LISTED ENTRIES:
↓↓↓

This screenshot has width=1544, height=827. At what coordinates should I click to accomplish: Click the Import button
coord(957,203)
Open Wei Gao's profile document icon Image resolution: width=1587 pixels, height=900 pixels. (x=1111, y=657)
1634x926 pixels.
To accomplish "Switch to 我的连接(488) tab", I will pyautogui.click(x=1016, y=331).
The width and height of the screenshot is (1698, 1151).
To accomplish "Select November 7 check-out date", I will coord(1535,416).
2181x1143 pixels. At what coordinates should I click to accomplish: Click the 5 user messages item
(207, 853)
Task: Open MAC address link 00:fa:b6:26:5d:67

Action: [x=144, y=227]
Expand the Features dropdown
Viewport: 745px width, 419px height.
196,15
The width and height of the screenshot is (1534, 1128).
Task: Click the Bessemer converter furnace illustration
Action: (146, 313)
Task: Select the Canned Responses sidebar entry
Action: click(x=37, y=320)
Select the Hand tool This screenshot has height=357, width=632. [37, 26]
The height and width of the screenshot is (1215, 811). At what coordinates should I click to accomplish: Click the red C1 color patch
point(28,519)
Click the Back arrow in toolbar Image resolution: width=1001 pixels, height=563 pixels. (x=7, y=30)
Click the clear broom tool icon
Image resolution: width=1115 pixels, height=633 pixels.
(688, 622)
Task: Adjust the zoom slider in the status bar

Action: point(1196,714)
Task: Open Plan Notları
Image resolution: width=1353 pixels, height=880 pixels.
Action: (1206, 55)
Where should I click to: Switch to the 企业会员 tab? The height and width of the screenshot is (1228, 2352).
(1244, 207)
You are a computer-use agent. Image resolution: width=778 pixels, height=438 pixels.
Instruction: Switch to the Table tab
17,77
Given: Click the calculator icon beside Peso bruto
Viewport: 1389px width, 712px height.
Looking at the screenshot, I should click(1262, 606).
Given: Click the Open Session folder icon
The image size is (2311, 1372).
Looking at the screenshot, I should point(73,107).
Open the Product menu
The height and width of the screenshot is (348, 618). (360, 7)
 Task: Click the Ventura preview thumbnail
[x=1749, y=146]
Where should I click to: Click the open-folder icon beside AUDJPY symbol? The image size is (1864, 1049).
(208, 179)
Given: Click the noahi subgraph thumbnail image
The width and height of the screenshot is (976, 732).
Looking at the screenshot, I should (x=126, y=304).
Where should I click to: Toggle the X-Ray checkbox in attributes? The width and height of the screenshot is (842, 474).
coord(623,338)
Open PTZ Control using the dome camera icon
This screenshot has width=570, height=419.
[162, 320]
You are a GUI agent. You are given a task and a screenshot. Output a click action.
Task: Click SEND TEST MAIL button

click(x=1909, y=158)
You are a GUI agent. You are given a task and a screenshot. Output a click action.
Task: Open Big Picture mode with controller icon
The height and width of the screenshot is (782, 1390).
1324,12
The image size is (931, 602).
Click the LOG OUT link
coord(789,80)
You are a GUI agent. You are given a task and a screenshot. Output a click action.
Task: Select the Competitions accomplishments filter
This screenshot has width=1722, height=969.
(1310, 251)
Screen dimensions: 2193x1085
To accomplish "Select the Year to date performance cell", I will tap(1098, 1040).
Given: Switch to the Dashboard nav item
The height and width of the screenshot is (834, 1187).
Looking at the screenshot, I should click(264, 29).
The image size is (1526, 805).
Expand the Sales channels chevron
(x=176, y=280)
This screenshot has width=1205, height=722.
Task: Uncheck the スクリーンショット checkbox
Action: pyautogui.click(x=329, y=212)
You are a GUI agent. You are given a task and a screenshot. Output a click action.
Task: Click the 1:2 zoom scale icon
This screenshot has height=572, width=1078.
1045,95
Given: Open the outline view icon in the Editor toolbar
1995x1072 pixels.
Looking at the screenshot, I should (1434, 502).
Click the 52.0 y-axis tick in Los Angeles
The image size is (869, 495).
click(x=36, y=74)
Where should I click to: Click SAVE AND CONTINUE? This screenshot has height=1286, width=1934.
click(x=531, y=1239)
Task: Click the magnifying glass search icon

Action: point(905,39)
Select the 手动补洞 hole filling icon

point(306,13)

↑↑↑

ACTIVITY: Reproduce only the lines from the line containing "Given: Switch to the Dashboard nav item" to the last line of the material above, both of those lines included.

WRITTEN RESPONSE:
Given: Switch to the Dashboard nav item
The height and width of the screenshot is (834, 1187).
Looking at the screenshot, I should click(264, 29).
The image size is (1526, 805).
Expand the Sales channels chevron
(x=176, y=280)
This screenshot has width=1205, height=722.
Task: Uncheck the スクリーンショット checkbox
Action: pyautogui.click(x=329, y=212)
You are a GUI agent. You are given a task and a screenshot. Output a click action.
Task: Click the 1:2 zoom scale icon
This screenshot has height=572, width=1078.
1045,95
Given: Open the outline view icon in the Editor toolbar
1995x1072 pixels.
Looking at the screenshot, I should (1434, 502).
Click the 52.0 y-axis tick in Los Angeles
The image size is (869, 495).
click(x=36, y=74)
Where should I click to: Click SAVE AND CONTINUE? This screenshot has height=1286, width=1934.
click(x=531, y=1239)
Task: Click the magnifying glass search icon

Action: point(905,39)
Select the 手动补洞 hole filling icon

point(306,13)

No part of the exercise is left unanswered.